Stored data below:

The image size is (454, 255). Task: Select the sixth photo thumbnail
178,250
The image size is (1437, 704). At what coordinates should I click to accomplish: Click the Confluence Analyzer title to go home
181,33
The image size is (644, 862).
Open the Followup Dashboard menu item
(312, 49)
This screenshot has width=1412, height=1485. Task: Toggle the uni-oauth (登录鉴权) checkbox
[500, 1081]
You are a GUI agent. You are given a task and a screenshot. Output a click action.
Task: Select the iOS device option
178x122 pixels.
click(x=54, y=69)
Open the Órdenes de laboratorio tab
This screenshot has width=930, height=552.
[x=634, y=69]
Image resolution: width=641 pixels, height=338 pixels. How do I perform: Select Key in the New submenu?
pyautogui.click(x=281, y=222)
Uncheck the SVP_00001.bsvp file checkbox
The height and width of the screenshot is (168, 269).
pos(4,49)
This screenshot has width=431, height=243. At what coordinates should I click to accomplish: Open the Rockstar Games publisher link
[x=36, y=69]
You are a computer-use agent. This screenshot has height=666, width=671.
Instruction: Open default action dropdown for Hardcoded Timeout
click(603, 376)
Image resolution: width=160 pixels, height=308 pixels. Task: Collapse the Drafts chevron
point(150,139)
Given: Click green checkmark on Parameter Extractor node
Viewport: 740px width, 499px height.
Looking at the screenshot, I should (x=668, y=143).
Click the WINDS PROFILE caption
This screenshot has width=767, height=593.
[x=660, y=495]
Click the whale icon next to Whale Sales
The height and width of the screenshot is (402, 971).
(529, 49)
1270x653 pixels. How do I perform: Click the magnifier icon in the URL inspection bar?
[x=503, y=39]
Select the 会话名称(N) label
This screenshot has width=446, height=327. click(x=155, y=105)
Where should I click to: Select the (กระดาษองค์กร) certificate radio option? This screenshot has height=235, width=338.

End of Stored data.

• Work request
Out of the material above, select every line that holds the string "agent".

• Result for this exercise
You are a GUI agent. You are given a task and a screenshot. Output a click action.
You are a computer-use agent. This screenshot has height=666, width=671.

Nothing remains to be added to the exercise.